With such men, you tumble down the rabbit hole of their single-minded tunnel vision because you trust and feel safe in their confidence and absolute surety that you should be together. And so you fall, and you scrape your knees, and you fall again. You’re bleeding, but you don’t feel any pain. You keep on running beside him.
You float gently in the naiveté of his answers, his childlike inability to describe just what he feels in the face of something astonishing and never before experienced. You play pretend every time you meet, in places where it’s forbidden, because pretend is so much better than real. You venture into smoky, black forests and confront the scary monsters you locked up when you were a kid, because how could anything hurt you when you’re with him?
And so you keep on discovering and conquering like two brave warriors until you reach a crossroads and you don’t know why but you know you have to part. There, you recognize each other’s vulnerabilities and see them not as weak, unattractive, frightful things, but something to protect. Something precious. And for that, if nothing else, you love him.
On this day three years ago, I was freezing and insomniac in a shared apartment on 26th Street, New York. And I wrote this:
It’s 6 p.m. My roommate Heather’s not back yet, so I have the luxury of listening to my music without headphones. The day is winding down, much too soon, and cars honk here and there as they rush home. Wheels sound slick on wet roads.
It’s 7 p.m. My suitemate Kristen takes her usual evening shower. Maybe I should shower early tonight, too. I’m tired and I’d like to go to bed early, maybe wake up early to finish studying. But Heather will be back soon and I wouldn’t be able to sleep with her in the room, typing away on instant messenger. My pills rattle as I look for my glass bottle of Vitamin B6. I press down firmly on my pill splitter until one tablet snaps neatly in two, giving me two manageable doses of 25 mg. No need for 50 mg at this time of the evening.

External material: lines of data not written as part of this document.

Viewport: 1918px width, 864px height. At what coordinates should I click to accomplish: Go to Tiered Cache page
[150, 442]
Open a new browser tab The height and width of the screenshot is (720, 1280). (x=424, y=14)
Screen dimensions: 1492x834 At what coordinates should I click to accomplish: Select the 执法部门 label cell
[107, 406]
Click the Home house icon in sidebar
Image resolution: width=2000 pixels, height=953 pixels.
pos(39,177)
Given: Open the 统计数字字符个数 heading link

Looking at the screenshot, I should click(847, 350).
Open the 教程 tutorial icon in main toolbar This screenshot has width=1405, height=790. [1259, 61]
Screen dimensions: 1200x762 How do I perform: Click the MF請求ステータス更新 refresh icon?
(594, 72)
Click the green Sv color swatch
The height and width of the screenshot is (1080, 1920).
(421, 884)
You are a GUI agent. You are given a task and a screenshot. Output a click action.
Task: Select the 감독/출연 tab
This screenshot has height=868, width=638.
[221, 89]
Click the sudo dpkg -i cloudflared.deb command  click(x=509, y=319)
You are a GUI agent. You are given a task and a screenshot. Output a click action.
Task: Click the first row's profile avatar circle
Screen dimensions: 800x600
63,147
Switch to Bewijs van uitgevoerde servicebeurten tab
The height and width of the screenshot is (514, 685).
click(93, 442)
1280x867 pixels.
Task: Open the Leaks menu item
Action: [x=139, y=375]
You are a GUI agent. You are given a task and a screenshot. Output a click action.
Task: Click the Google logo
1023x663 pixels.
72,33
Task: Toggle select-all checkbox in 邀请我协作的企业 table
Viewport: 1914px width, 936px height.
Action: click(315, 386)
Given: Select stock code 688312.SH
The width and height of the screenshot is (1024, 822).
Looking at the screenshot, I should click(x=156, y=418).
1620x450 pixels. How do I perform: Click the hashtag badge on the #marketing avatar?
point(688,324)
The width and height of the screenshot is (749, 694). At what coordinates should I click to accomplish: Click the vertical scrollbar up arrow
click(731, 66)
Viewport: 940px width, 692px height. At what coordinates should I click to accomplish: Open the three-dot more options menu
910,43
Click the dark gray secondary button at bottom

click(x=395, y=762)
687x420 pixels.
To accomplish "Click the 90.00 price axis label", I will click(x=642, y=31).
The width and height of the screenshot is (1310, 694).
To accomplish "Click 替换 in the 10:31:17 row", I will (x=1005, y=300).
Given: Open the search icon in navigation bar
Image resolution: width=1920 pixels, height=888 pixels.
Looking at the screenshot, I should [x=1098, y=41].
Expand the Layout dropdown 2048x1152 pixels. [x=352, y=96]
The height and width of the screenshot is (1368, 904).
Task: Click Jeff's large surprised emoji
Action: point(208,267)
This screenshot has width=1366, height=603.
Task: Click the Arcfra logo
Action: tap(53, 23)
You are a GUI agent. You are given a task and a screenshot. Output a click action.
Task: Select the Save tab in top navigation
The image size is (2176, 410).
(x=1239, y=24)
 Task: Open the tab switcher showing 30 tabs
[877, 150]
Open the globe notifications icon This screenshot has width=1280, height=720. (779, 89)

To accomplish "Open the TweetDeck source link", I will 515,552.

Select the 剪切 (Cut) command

It’s 8 p.m. Our heat’s broken again; I turn on my electric heater. It clicks merrily as it heats up the oil inside. The satisfying click, the promising click… Heather’s back, and we make our usual small talk, but there’s more to talk about tonight. Sometimes I think we turn every mundane event into drama to compensate for the lack of excitement in our lives. An ambulance blares and honks its way down our street as Heather and I discuss the latest passive-aggressive behaviors in our suite.